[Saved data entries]
=== Begin Enclosure ===

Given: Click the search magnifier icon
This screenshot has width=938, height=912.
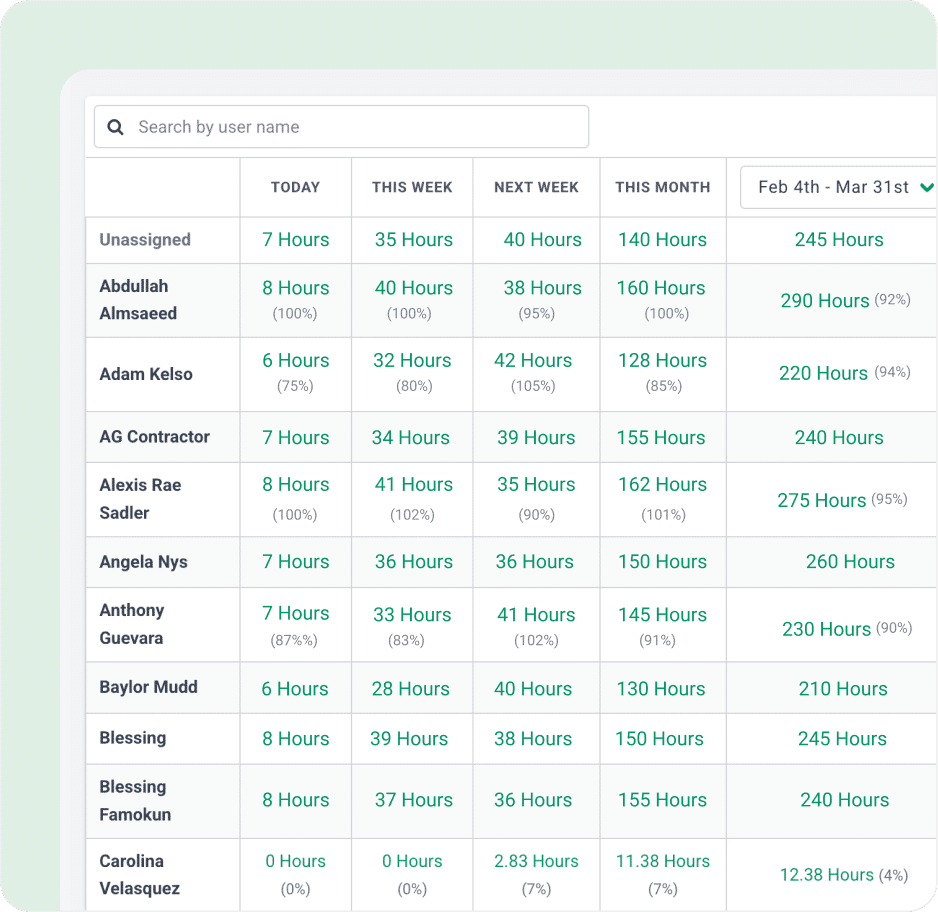Looking at the screenshot, I should [x=115, y=126].
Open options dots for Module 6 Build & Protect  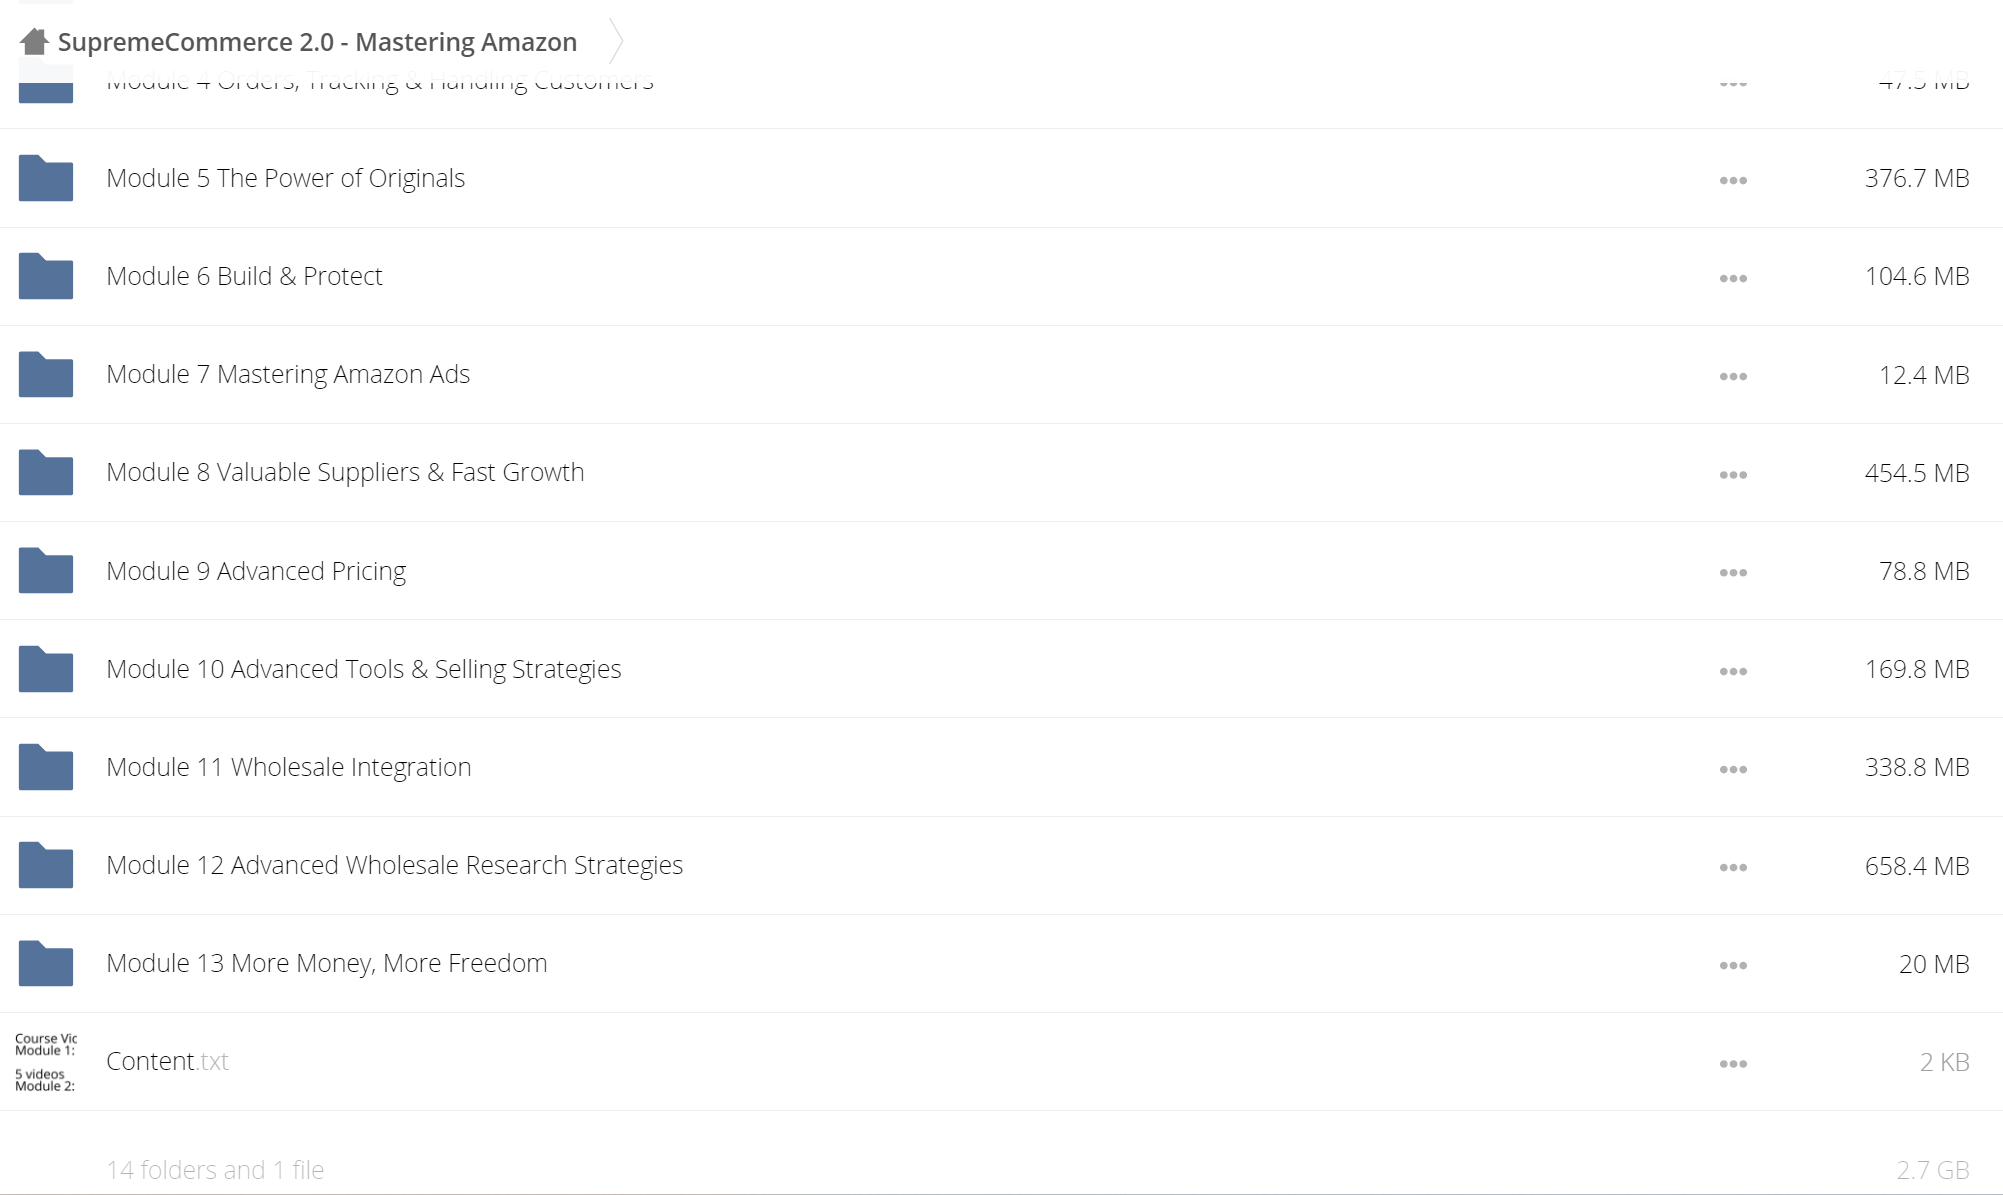1733,279

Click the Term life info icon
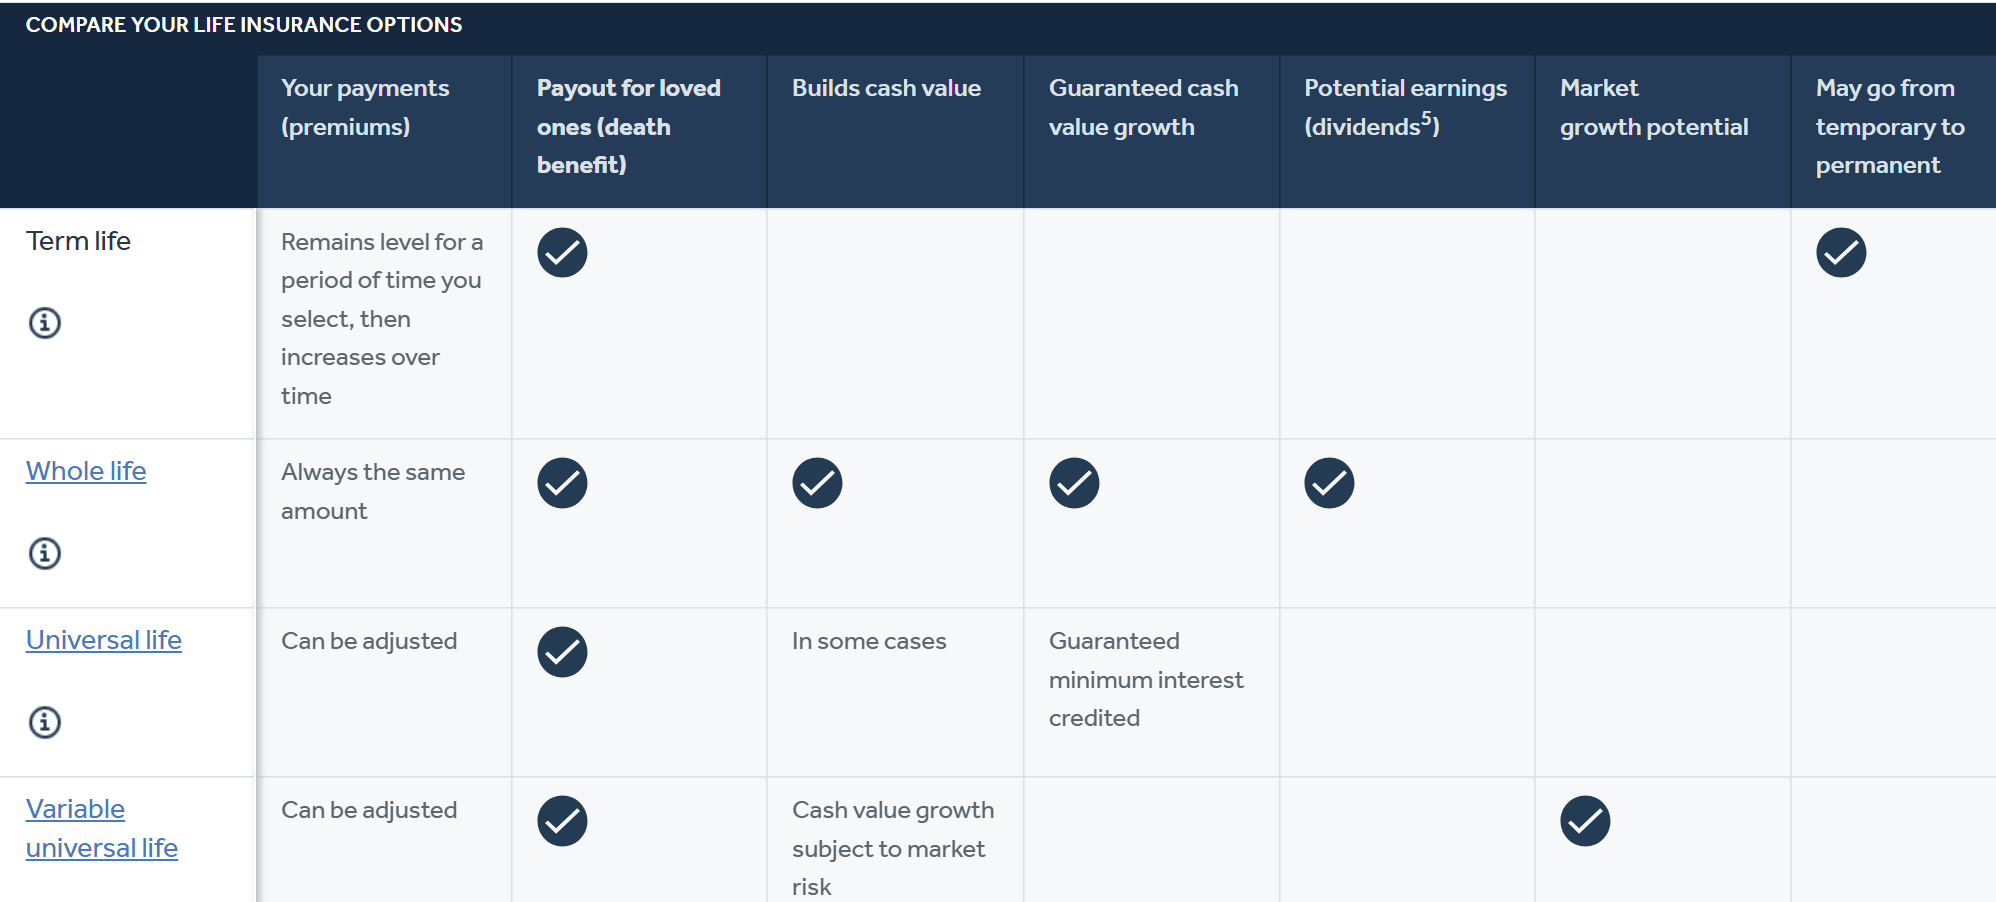point(45,323)
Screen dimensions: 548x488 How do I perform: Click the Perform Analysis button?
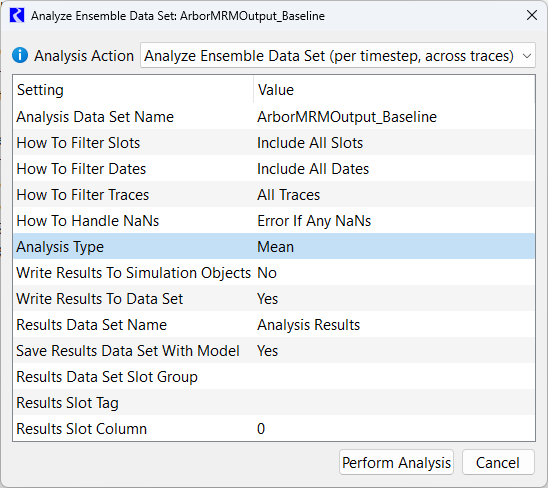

=== End Enclosure ===

All lines from the one containing "Click the Term life info icon" through the end of the data are to be restated exactly, with nothing else and without the pictures.

> [Expected output]:
Click the Term life info icon
point(45,323)
Screen dimensions: 548x488 How do I perform: Click the Perform Analysis button?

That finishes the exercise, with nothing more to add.